We're re-introduced to the women and their men and learn that all four are undergoing various crises.
Carrie (Sarah Jessica Parker) fears her marriage to Big (Chris Noth) has lost its "sparkle" ... especially when he commits the mortal sin of giving her a major appliance for their anniversary.
Miranda (Cynthia Nixon) wants to quit her job because of her sexist boss. Charlotte (Kristin Davis) is dealing with two small children and a gorgeous Irish nanny who may be too sexy to hang on to ("Erin go bra-less," observes the majorly menopausal Samantha, played by Kim Cattrall).
There's some amusing stuff here, like the over-the-top gay wedding of Stanford and Anthony (Willie Garson, Mario Cantone), replete with a chorus of men in white tuxes crooning show tunes as Liza Minnelli officiates.

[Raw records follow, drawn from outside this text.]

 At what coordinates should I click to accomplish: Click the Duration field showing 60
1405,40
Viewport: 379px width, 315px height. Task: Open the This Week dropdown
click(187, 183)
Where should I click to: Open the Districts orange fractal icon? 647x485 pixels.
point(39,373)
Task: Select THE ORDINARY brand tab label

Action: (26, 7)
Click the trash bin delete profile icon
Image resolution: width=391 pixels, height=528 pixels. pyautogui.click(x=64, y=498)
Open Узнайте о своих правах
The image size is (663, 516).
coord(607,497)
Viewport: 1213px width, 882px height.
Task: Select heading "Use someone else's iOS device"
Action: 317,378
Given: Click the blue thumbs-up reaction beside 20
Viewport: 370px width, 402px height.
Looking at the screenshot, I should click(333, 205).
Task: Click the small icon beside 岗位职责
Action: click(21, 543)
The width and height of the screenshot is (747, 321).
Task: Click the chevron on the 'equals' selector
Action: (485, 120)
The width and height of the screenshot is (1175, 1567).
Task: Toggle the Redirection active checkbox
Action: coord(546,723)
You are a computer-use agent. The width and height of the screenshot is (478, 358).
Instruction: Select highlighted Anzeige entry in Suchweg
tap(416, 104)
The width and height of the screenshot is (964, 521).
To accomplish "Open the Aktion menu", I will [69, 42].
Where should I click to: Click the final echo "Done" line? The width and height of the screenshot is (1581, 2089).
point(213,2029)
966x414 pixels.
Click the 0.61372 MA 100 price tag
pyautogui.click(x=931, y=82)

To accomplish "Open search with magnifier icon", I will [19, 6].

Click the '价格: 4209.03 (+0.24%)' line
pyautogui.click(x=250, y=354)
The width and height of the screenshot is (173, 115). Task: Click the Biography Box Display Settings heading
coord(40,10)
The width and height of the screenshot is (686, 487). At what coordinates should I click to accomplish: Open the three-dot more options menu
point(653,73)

But when the girls finally get around to flying to the Middle East, things get dicey. The plot slows — not that there's much of one to begin with — and the film threatens to become a thinly disguised travelogue.
(See the girls ride camels! See them dress outrageously for a trip to the local bazaar! See them sing "I Am Woman" at the hotel karaoke bar!)
Carrie runs into old flame Aidan (John Corbett) and shares a spontaneous kiss for which she feels terribly guilty. She's compelled to call Big and confess. Apparently what happens in Abu Dhabi doesn't stay in Abu Dhabi.
This "Sex and the City" does have some good things to say about female empowerment and friendship. It's gay-positive. It's nice to look at.
And it does have one genuine fine dramatic moment when Carrie discovers that her butler at the hotel (Raza Jaffrey) is a native of India who had to leave his wife behind and only infrequently has the time and money to fly home for a visit. Kinda puts the girls' pampered lives in perspective.
But in the end it makes its heroines seem vain and shallow. That's not how I want to remember them.